On Tue, Oct 30, 2007 at 02:22:10AM +0200, Rumen Bogdanovski wrote:
> Hi all,
> I just saw a patch for the proper timeout set at the backup for the
> received connections, well I want to share my opinion, since I have been
> messing with the very same code last several days.
> I think setting the timeout to 3 minutes for all received connections
> has a very good reason.
> IMHO setting a timeout of [IP_VS_TCP_S_ESTABLISHED] = 15*60*HZ is wrong
> since AFAIK there is no way for the master to inform the backup if a
> connection is closed or fin_wait or whatever. Connection sending is
> based on packet count, isn't it? So imagine A TCP connection lasting 3
> seconds which is going to hang on the backup for 15 more minutes. Now
> imagine 1000 connections lasting several seconds on the master hanging
> for 15 minutes on the backup. I think this timeout should be kept
> reasonably low to keep minimal number of hanging connections and
> reasonably high not to timeout until next update.

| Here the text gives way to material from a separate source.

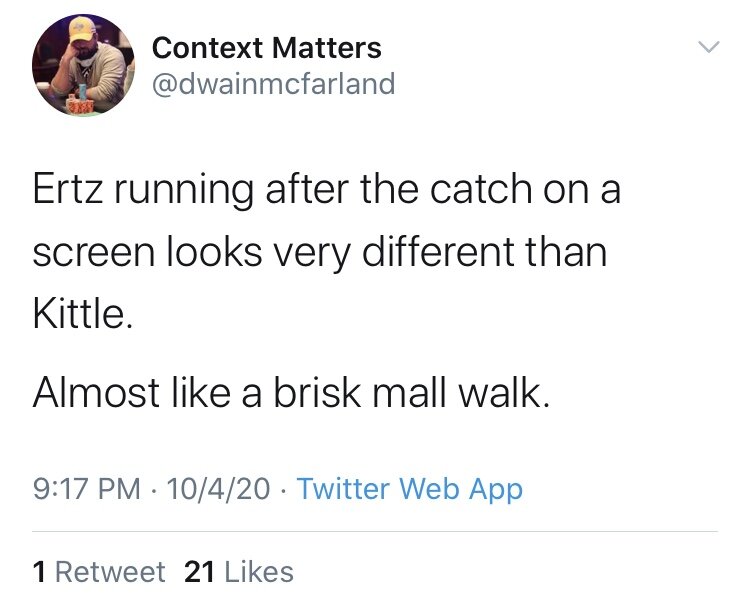The height and width of the screenshot is (609, 746).
Task: Click the retweet count number 1
Action: click(x=39, y=572)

> However if the backup takes over it will set the proper timeouts as
> defined in "static int xxx_timeouts[IP_VS_XXX_S_LAST+1]" for all the
> Well I might be wrong, but I just wanted point the attention of the
> people who know how everything works to this potential problem :)

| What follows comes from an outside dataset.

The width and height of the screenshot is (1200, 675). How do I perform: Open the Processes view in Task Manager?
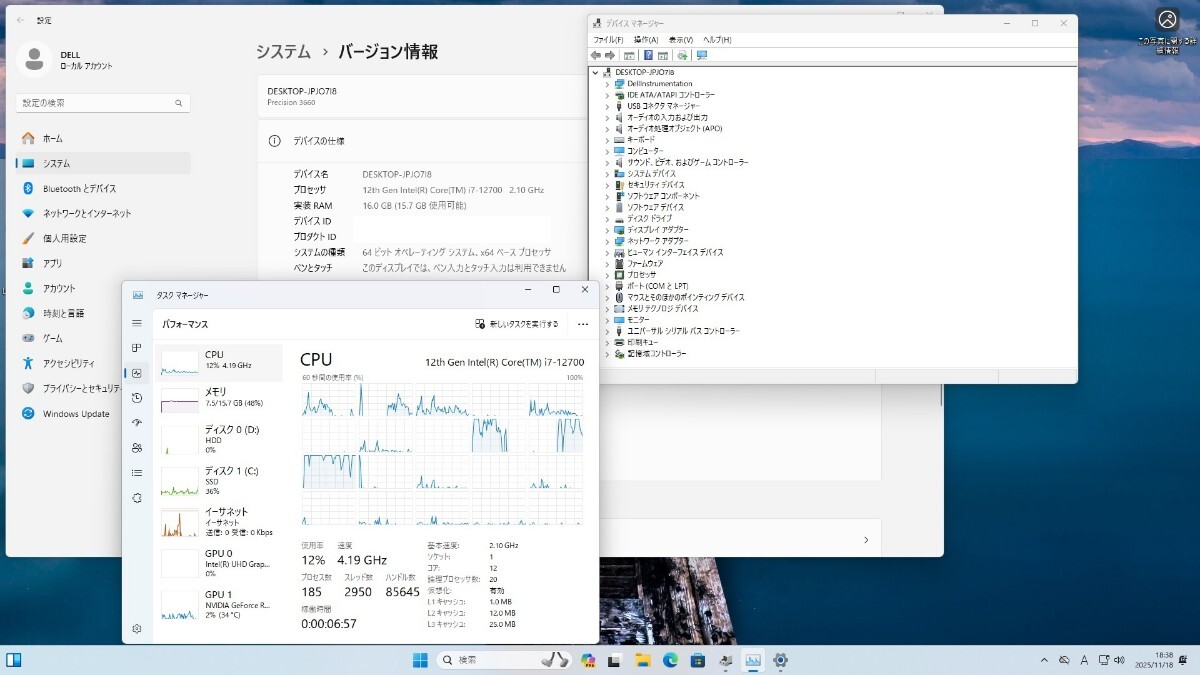click(137, 348)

You are right that increasing the timeout will likely result in an
increased number of connections on the backup linux-director. But I'm
not entirely convinced that this is a problem as such. Not from a
memory point of view anyway. The connection entries themselves are very
small (~116 on i386) and even if you have millions of them its
still not a lot of memory.
In any case, this is just about changing the default value to something
that I believe is a bit more sane. As people have found problems
with the current default. I'm still open to the idea of the default
being configurable on the backup linux director and/or transmitted
via the synchronisation problem.
If however there are more serious problems created by having connection
entries lying around on the standby server that have been closed on
the master server, then thats probably not a problem that can be changed
by twiddling the timeout. Its probably a more fundamental problem.